WHAT TO PRODUCE: Verbatim output of the lines below is required, with the images omitted.

─── DATASET ───

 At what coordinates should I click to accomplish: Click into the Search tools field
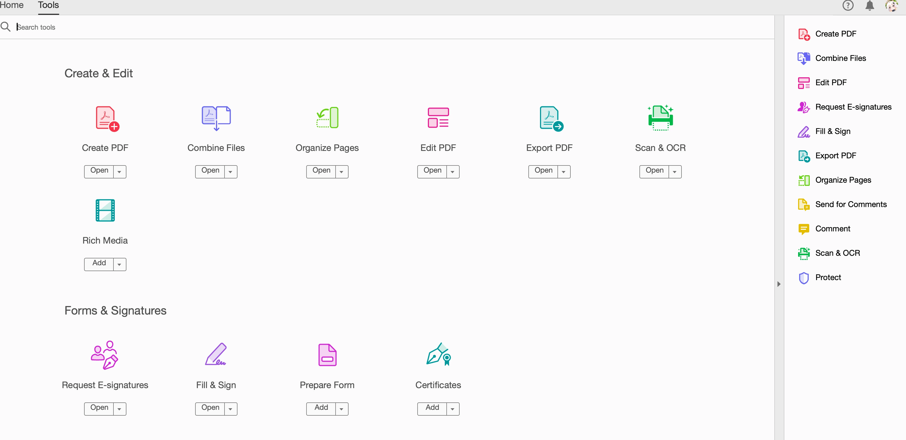coord(211,27)
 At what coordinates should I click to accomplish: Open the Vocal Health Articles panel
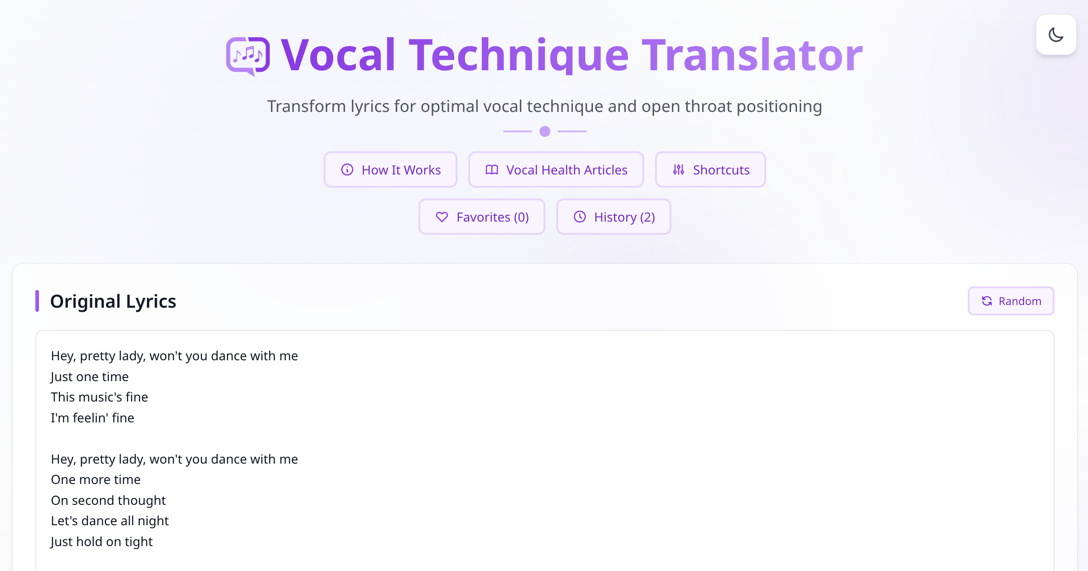[x=556, y=169]
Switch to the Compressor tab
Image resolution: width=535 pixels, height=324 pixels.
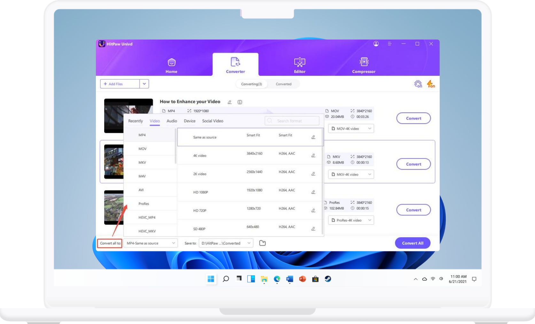tap(363, 65)
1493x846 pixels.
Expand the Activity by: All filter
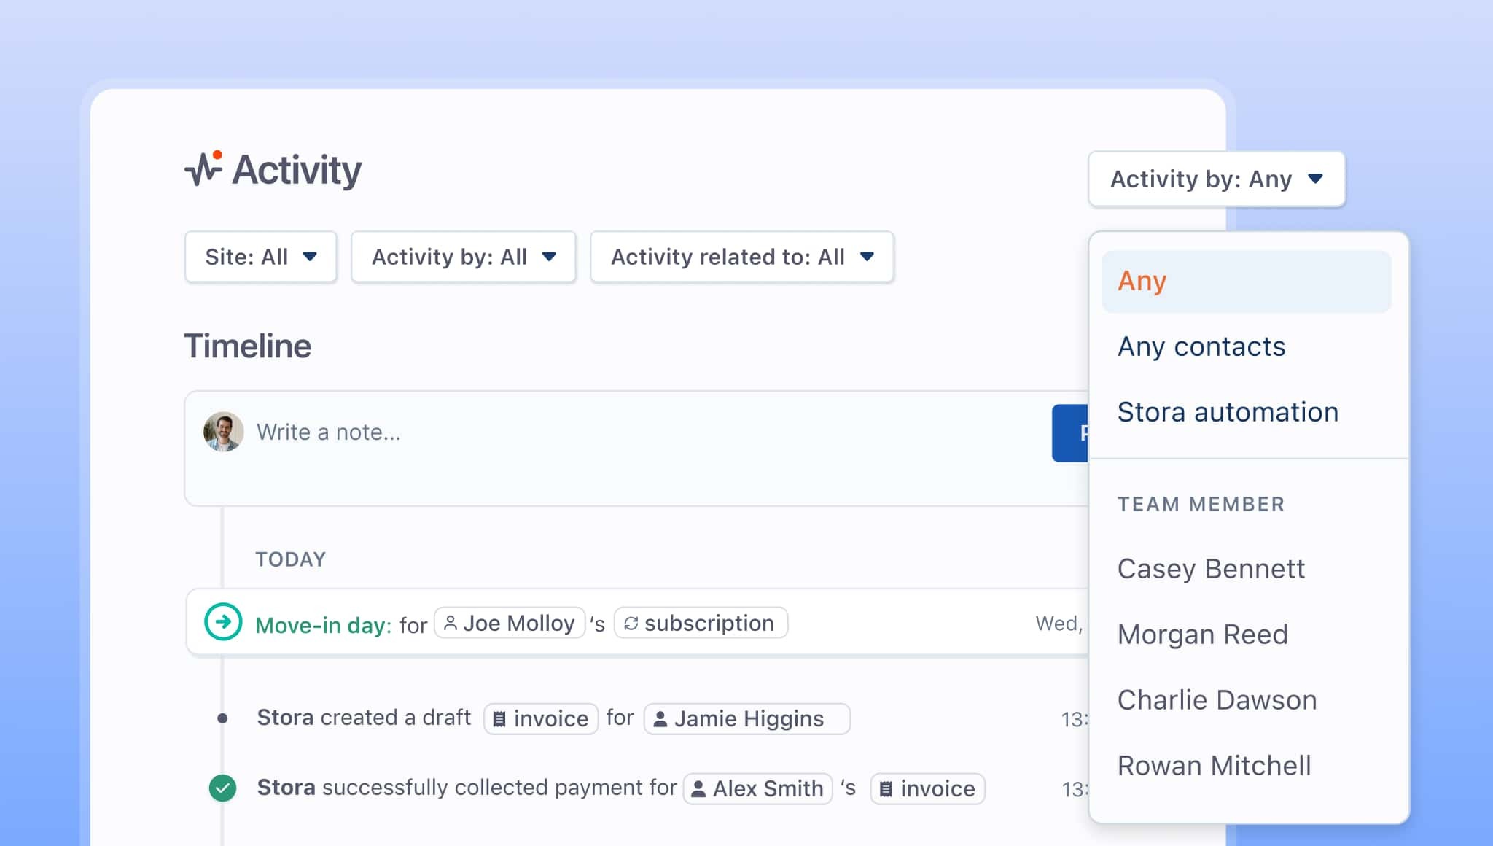[x=463, y=257]
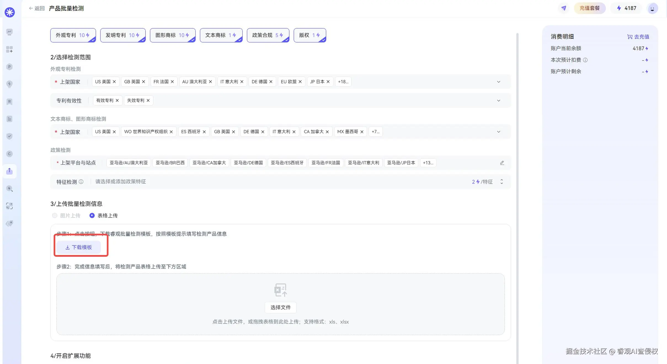Screen dimensions: 667x364
Task: Click the 选择文件 button
Action: [x=280, y=307]
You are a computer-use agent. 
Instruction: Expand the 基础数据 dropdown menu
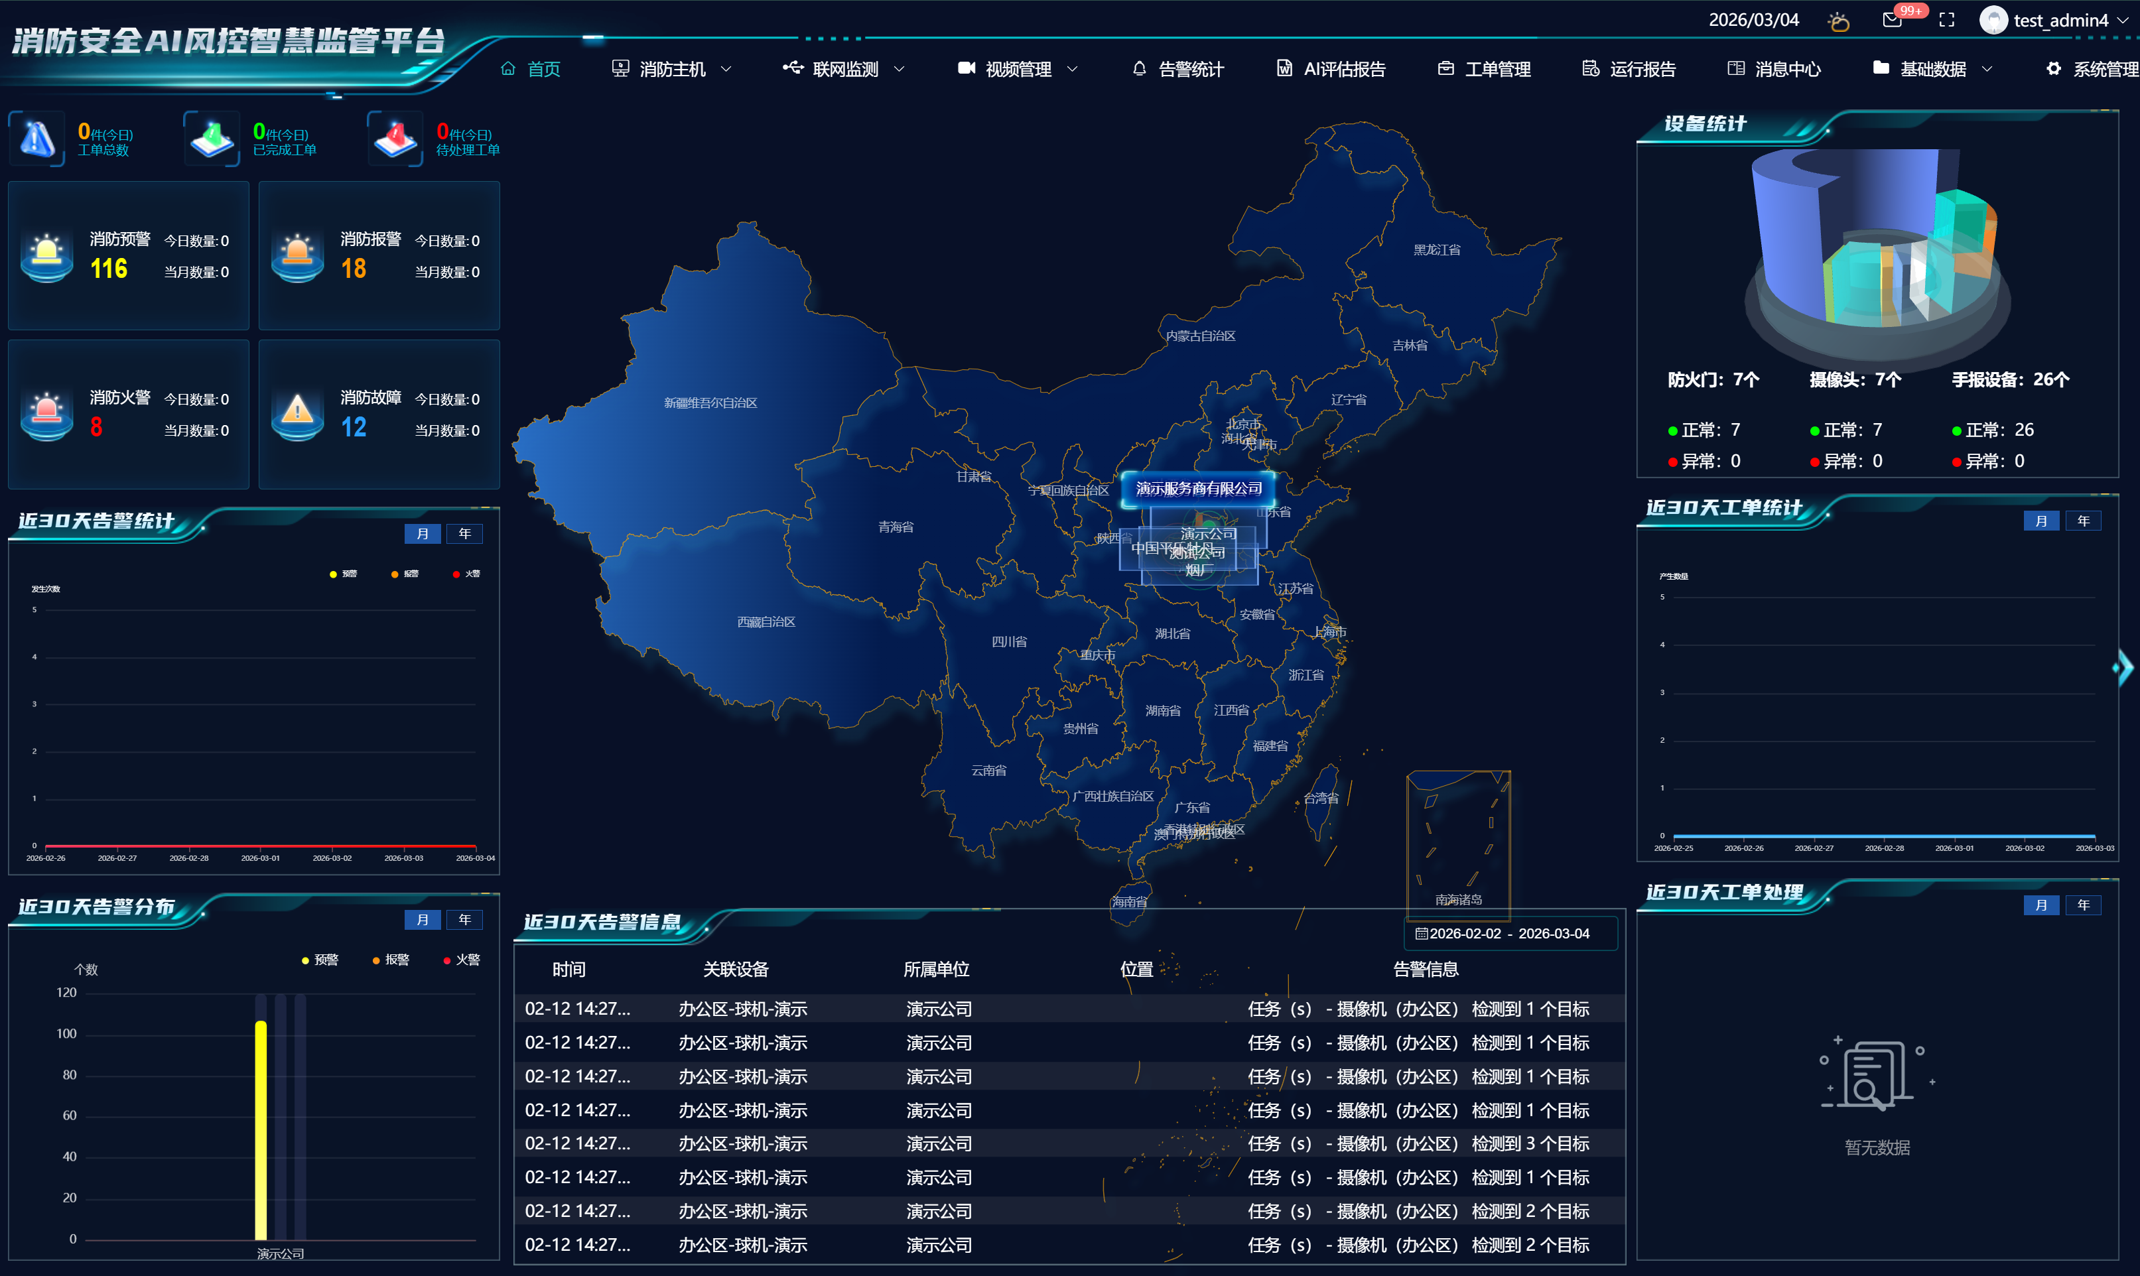[1933, 69]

───

SOLVED PROBLEM:
 At what coordinates should I click to accomplish: Click into the Search tools field
coord(211,27)
 At what coordinates should I click to accomplish: Open the Vocal Health Articles panel
[x=556, y=169]
Switch to the Compressor tab
Image resolution: width=535 pixels, height=324 pixels.
tap(363, 65)
1493x846 pixels.
Expand the Activity by: All filter
[x=463, y=257]
Screen dimensions: 667x364
Task: Click the 选择文件 button
Action: [x=280, y=307]
You are a computer-use agent. 
Instruction: Expand the 基础数据 dropdown menu
[1933, 69]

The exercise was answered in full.